Burro Racing

Horse culture

Burro Racing is essentially a marathon that celebrates the burro’s (Spanish for donkey) role in the old mining days in Fairplay, a small town in Colorado. The yearly event is held during the last weekend of July, and is tough and unpredictable because of the burro itself. Each runner has to lead a burro carrying 15kg of mining gear across 29 miles (over 46km) of rough terrain and ascend 4,000 metres up Mosquito Pass. Riding the burro, using a whip or being physical with it in any way leads to automatic disqualification from the race.

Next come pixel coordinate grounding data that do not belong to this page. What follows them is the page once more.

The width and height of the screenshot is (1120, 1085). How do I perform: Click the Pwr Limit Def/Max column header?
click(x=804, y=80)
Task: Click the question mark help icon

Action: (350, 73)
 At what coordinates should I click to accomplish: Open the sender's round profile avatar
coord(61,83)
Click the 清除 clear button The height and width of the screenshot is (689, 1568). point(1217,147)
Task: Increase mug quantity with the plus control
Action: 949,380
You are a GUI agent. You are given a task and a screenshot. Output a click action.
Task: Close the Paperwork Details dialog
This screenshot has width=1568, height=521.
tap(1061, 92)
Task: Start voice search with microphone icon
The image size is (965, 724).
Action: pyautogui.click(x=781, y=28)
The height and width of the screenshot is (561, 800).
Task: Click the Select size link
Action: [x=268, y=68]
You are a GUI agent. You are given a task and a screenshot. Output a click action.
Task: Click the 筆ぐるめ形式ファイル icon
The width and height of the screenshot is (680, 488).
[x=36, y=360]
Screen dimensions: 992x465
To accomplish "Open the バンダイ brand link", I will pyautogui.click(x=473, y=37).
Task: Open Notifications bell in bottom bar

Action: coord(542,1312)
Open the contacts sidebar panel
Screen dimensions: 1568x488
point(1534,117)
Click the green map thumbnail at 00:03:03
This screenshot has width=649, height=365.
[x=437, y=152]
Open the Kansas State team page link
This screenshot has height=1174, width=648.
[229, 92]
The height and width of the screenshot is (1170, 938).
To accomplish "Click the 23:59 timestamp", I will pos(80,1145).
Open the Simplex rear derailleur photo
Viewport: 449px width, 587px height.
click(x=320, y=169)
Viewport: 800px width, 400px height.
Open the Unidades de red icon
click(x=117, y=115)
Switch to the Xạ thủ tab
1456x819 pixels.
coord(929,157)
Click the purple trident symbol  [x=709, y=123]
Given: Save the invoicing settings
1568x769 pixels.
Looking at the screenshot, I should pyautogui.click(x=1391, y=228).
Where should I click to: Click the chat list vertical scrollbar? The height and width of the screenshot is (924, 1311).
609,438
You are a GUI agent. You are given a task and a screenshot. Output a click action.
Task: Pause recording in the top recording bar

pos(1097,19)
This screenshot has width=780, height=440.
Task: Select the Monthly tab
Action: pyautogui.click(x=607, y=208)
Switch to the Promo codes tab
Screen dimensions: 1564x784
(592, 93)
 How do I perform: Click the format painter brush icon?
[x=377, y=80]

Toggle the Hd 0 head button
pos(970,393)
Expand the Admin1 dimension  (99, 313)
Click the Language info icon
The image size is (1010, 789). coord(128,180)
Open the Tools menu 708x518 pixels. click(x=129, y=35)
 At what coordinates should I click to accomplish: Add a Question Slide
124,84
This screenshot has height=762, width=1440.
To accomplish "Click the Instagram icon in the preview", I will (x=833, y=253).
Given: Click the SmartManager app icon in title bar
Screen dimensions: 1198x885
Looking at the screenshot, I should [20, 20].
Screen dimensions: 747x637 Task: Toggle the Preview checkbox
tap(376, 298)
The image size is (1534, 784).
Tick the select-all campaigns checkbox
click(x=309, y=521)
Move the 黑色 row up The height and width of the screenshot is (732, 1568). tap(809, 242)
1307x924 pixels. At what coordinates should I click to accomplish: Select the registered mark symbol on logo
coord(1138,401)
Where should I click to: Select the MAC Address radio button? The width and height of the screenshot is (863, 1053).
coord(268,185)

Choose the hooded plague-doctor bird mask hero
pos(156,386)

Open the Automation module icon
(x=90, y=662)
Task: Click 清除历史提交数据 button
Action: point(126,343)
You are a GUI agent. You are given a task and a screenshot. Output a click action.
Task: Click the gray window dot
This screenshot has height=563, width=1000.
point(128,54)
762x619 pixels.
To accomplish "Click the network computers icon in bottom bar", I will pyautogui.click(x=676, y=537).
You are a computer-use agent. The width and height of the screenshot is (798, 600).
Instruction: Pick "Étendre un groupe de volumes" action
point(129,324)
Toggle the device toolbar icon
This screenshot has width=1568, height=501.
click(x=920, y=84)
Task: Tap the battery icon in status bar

In the mid-1800s, man and his trusting friend, the donkey, loaded with gold pan, pick and shovel, combed the mountainsides trying to make a living. Legend has it that two miners found gold in the same location, and raced each other back to town to be the first to stake a claim to the find. Neither could ride their animal because of its load, so one of the basic rules of burro racing was established – no riding! Another legend is that burro racing began as drunken miners in a Leadville bar sought a way to make some money in a less back-breaking manner than with a pick and shovel. Whatever the origins, pack burro racing keeps alive that scenario of the miner’s excitement and rush to get off the mountain to register a claim at the office in town before the next guy. Updated over the years, the skill of the race, as ever, is covering ground while collaborating and negotiating with an animal who has its own system of rights.

The race is part of the Burro Days celebration in Fairplay, an event that sees over 10,000 people take part in festivities including burro races, llama races, kiddies pack dog races, parades, contests, Cowboy Church services and more! Sounds like a whole lot of fun don’t you think?